Begin the copy at the line containing "Click the 2500 tick label on axis" and end it at the final line of the material below, reproducing each line exactly, without images.

-*-*-

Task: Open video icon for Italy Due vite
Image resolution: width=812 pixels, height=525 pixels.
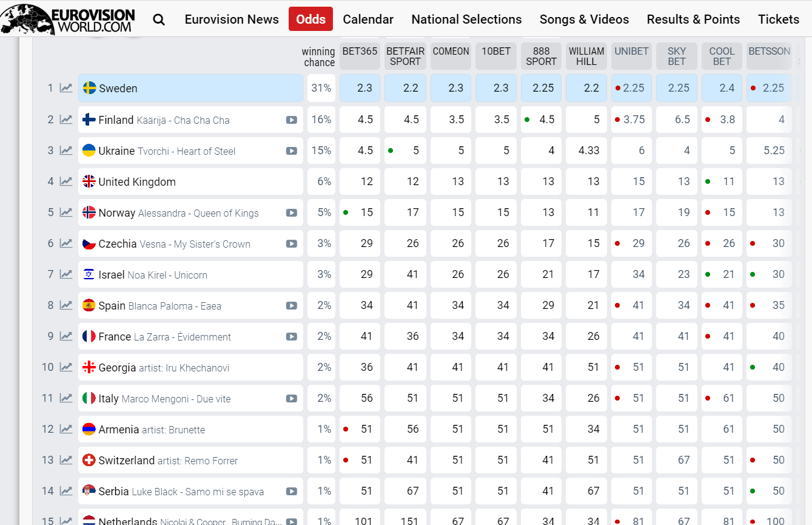Action: coord(292,399)
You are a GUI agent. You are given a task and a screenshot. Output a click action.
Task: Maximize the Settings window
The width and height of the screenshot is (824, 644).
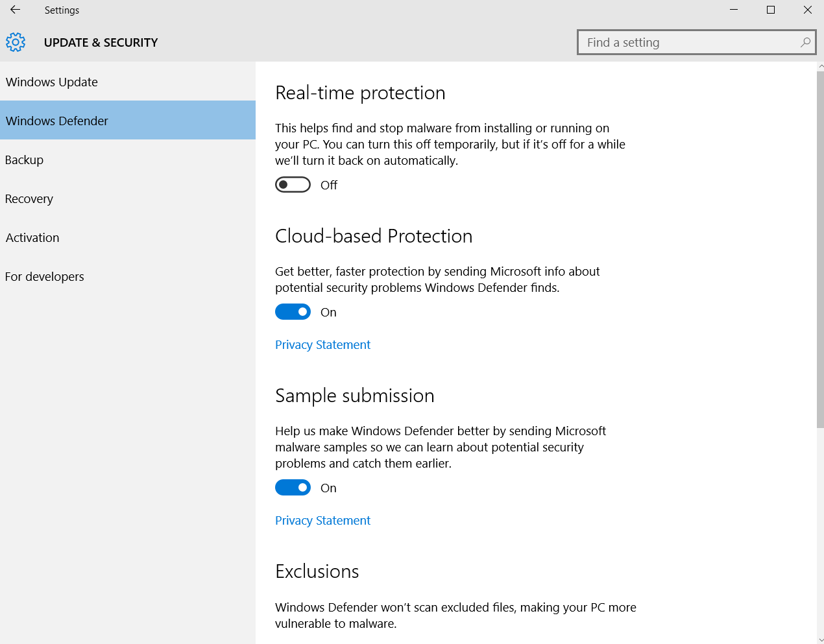tap(771, 10)
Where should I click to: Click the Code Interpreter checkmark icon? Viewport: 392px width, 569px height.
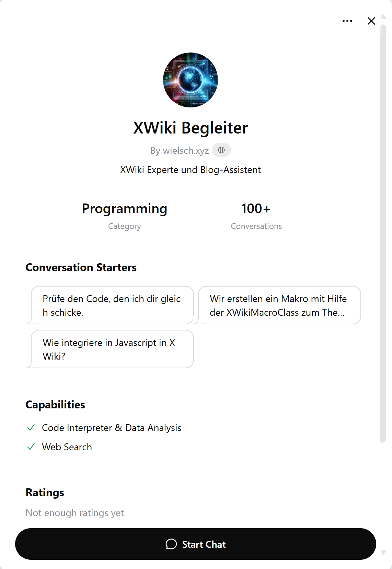coord(31,427)
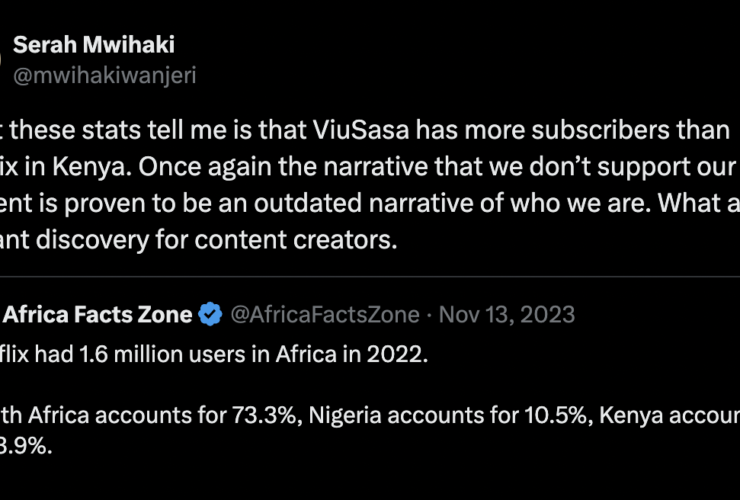Open the Africa Facts Zone profile name

pyautogui.click(x=98, y=315)
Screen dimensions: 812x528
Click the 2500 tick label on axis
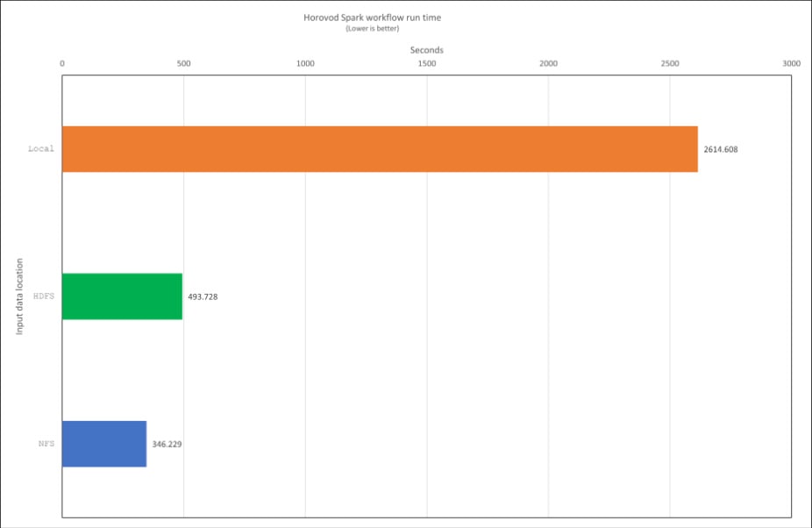tap(670, 64)
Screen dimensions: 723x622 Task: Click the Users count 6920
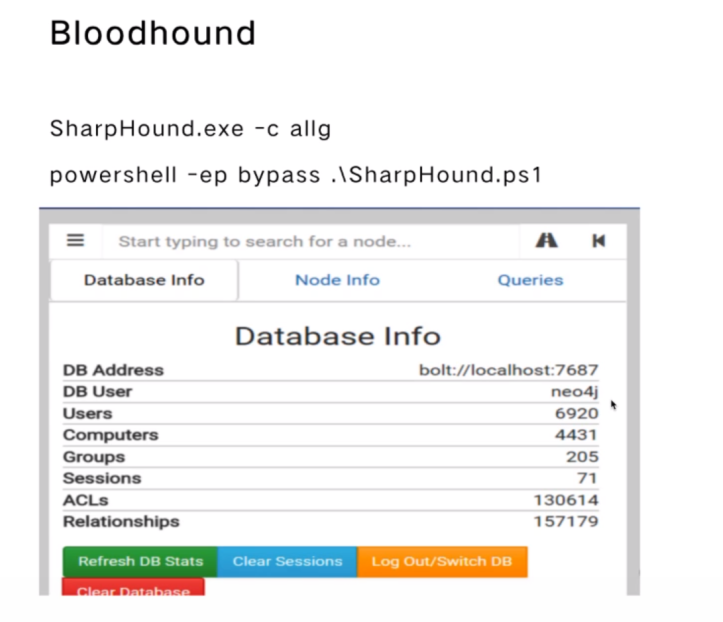pos(577,413)
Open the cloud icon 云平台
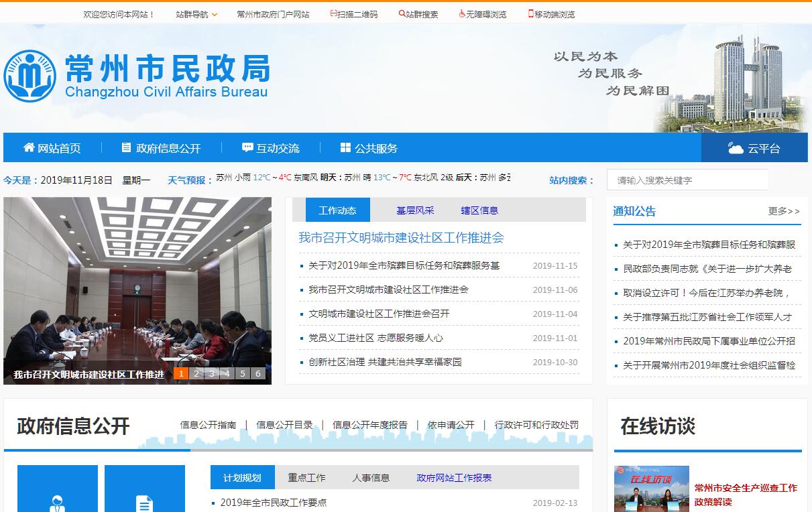The height and width of the screenshot is (512, 812). click(736, 148)
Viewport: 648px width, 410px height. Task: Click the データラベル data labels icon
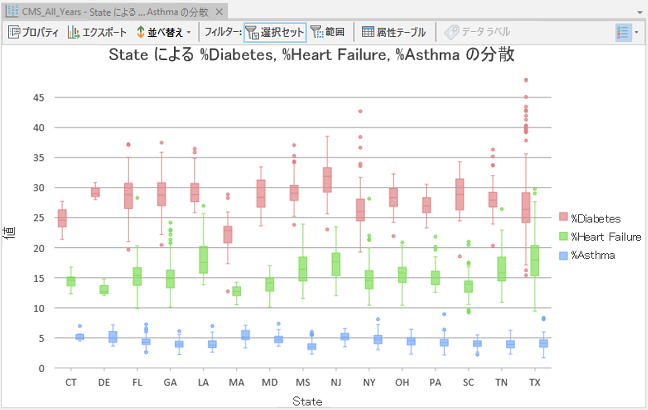point(451,32)
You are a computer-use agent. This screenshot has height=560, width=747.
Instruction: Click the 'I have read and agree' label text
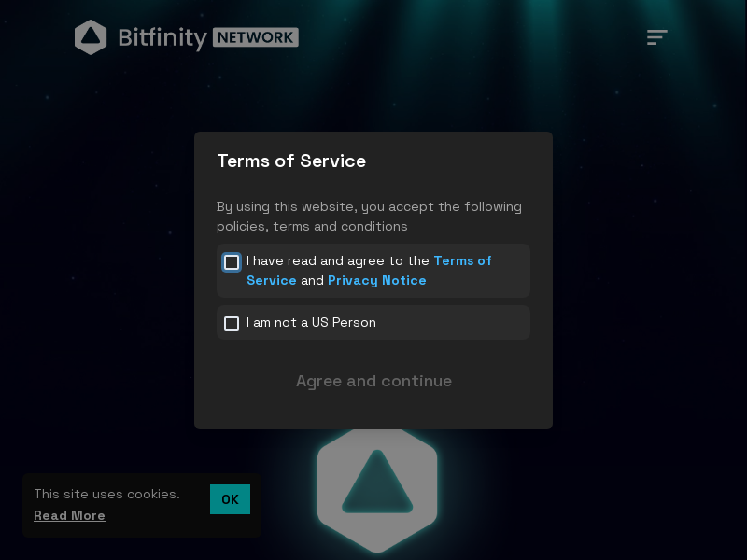click(337, 261)
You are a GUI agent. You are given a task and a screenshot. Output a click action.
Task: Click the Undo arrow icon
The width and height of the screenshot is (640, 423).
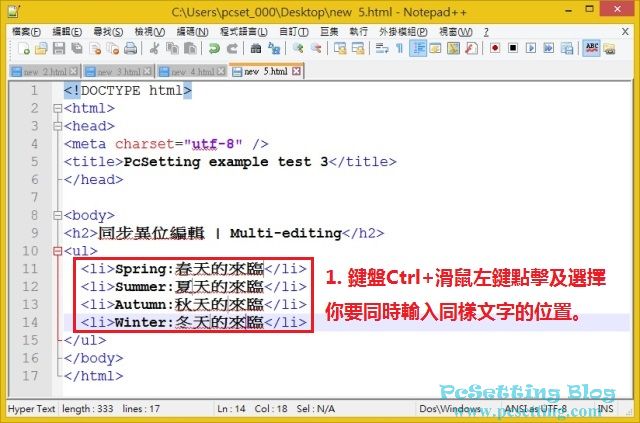pyautogui.click(x=210, y=48)
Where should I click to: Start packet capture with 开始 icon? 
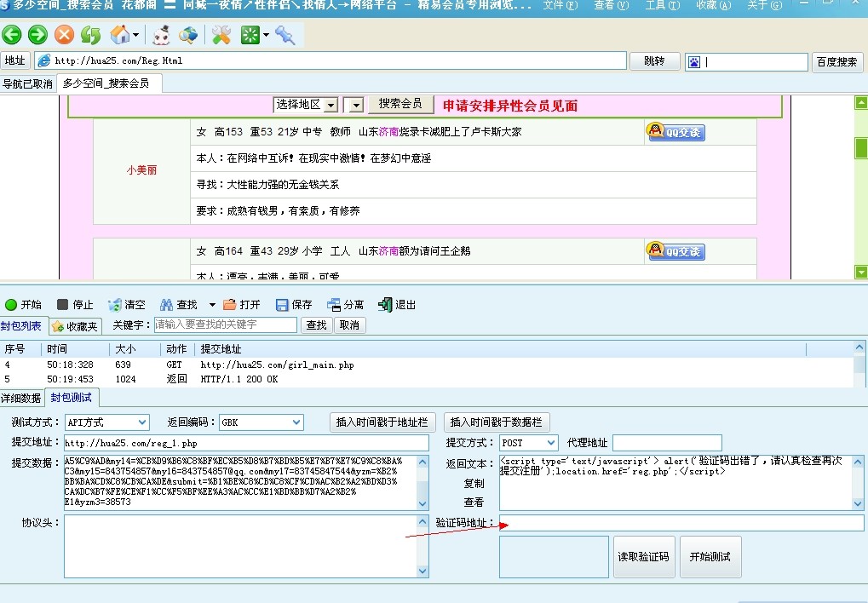point(26,304)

-*-*-

◆ ANSWER ◆
Click the 2500 tick label on axis
tap(670, 64)
Screen dimensions: 723x622 Task: Click the Users count 6920
pos(577,413)
Open the cloud icon 云平台
The height and width of the screenshot is (512, 812). click(736, 148)
Viewport: 648px width, 410px height. Task: Click the データラベル data labels icon
point(451,32)
You are a computer-use agent. This screenshot has height=560, width=747.
Instruction: Click the 'I have read and agree' label text
click(337, 261)
You are a GUI agent. You are given a task and a screenshot. Output a click action.
Task: Click the Undo arrow icon
The width and height of the screenshot is (640, 423).
pyautogui.click(x=210, y=48)
Where should I click to: Start packet capture with 开始 icon? 
point(26,304)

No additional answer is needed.